The sustainable material in accordance with the present disclosure is a Bio-Based Open Cell Foam material that is non-toxic to the wearer and may also be devoid of fossil-fuel-based foam material and the like. The sustainable material used to form the pads 108, for example, can have hardness and density values sufficient to provide both cushioning and support to the wearer. And the sustainable material for the bra garment 100 can be manufactured by a sustainable and environment-friendly process.

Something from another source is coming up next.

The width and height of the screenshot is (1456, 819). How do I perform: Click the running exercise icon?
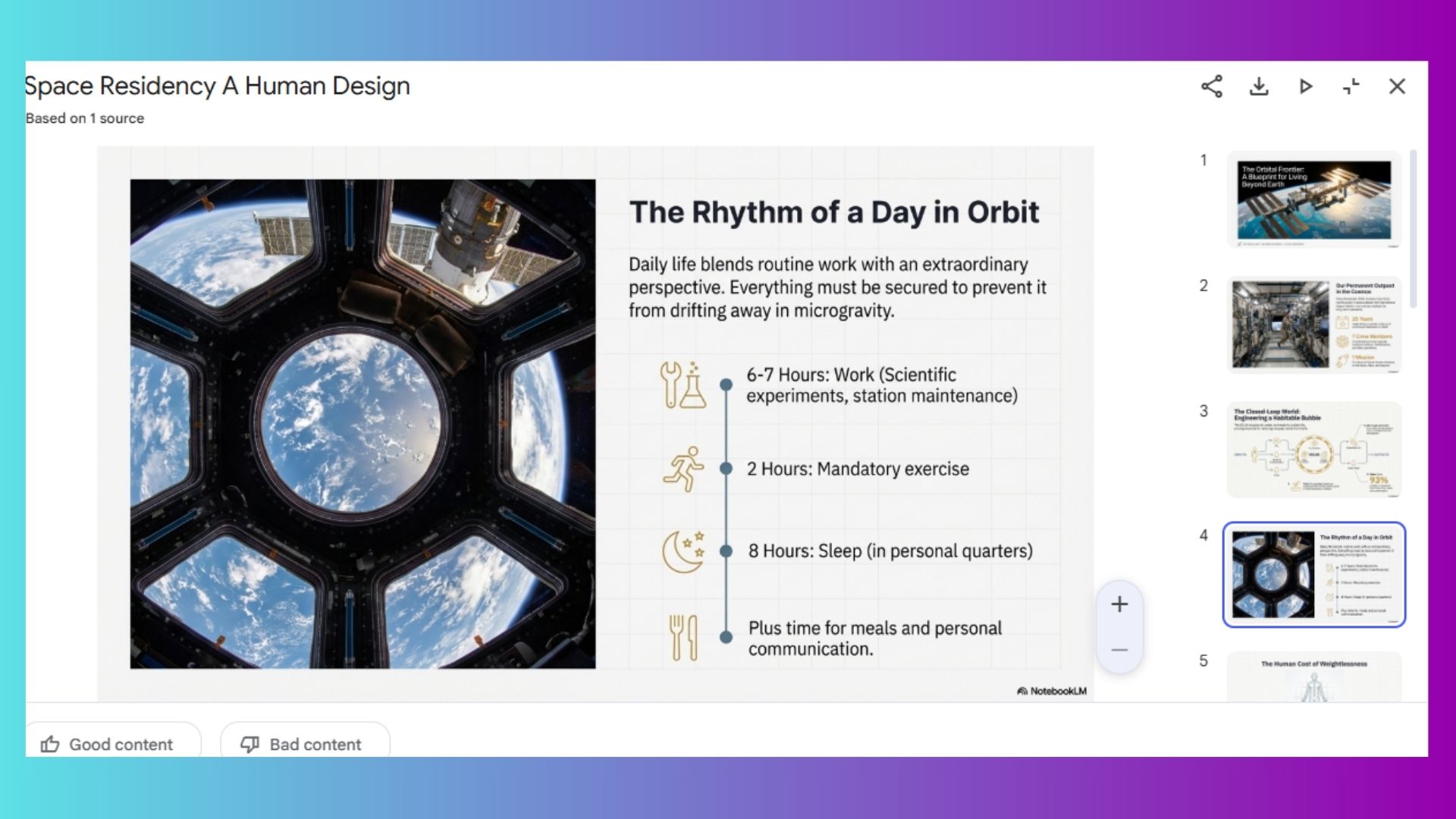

The bio-based material in accordance with the present disclosure is one that is ecological, friendly, climate-friendly, green, environmental, environmentally-sound, fuel-efficient, energy-efficient, non-polluting, organic, and energy-saving. The bio-based material is a material that can be viable, continuous, continual, feasible, unceasing, livable, supportable, imperishable, unending, renewable, and green. A bio-based material is produced based on available resources to meet current needs while ensuring that adequate resources are available for future generations. In an example, the bio-based material can be a sugar cane, soy bean or corn-based polymer. Also, biodegradable additives can be added to the foam.

The cup portions 102 a and 102 b and the side wing panels 104 a and 104 b may be formed of a recycled material, such as a recycled fabric. A recycled material in accordance with the present disclosure is one that is waste converted into usable material. Recycled fabrics are waste products or fabrics and textiles that can be sorted, graded and reused again to make recycled fabrics, such synthetic fibers like polyester, nylon, and the like.

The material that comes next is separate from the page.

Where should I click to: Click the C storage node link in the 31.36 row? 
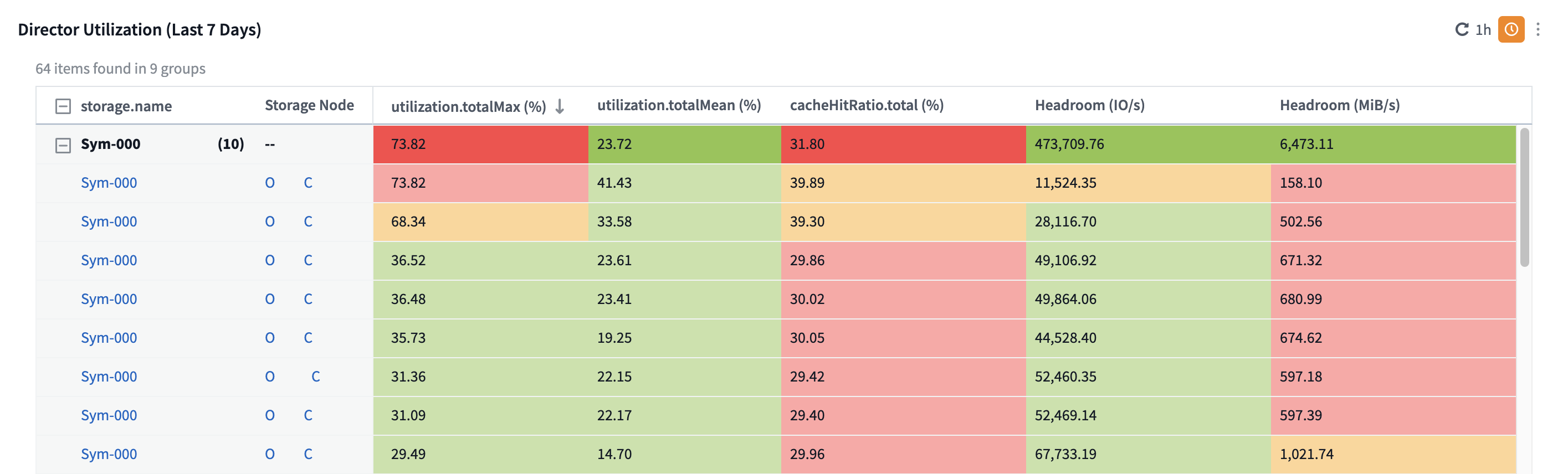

Each of the cup portions 102 a, 102 b of the bra garment 100 has an outer piece 120 and an inner piece 122 that can be attached, such as by sewing, to one another at respective perimeters thereof forming a pad receiving area 124 therebetween in which respective pads 108 are contained, as seen in FIG. 5 . The outer piece 120 may have a generally convex shape selected from a number of available breast cup sizes. The inner piece may have a generally concave shape selected from a number of available cup sizes. The outer and inner pieces 120 and 122 are formed of one or more flexible materials. In an example, the outer piece can be formed of nylon or recycled nylon and the inner piece can be formed of polyester or recycled polyester. The polyester can be brushed for added softness against the wearer's skin.

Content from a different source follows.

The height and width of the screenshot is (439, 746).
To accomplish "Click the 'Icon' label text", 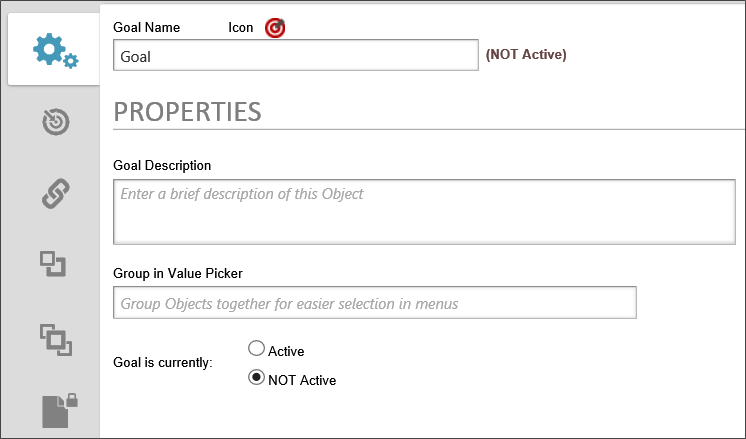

Each of the pads 108 has front and back surfaces 110 and 112 that correspond to the outer and inner pieces 120 and 122, respectively, of the cup portions 102 a, 102 b. The front surface 110 of each pad 108 has a generally convex shape and the back surface 112 of each pad 108 has a generally concave shape, as best seen in FIG. 5 . The size of the pad 108 can be any breast cup size and generally corresponds to the size of the outer and inner pieces 120 and 122 of the cup portions 102 a, 120 b.

Each of the pads 108 is formed of a sustainable material that is a Bio-Based Open Cell Foam material with hardness, bounce back and density values that provide both cushioning and support to breasts of a wearer of the sustainable bra garment, and that is non-toxic to the wearer. For example, the bio-based material of the pads 108 may be comprised of between about 40% to 85% Bio-Based EVA and PE Open Cell Foam or between about 40% to 85% EVA Open Cell Foam. This ratio of bio-based material provides the desired flexibility to the pads 108 as well as providing comfort and cushioning and sufficient support to the wearer.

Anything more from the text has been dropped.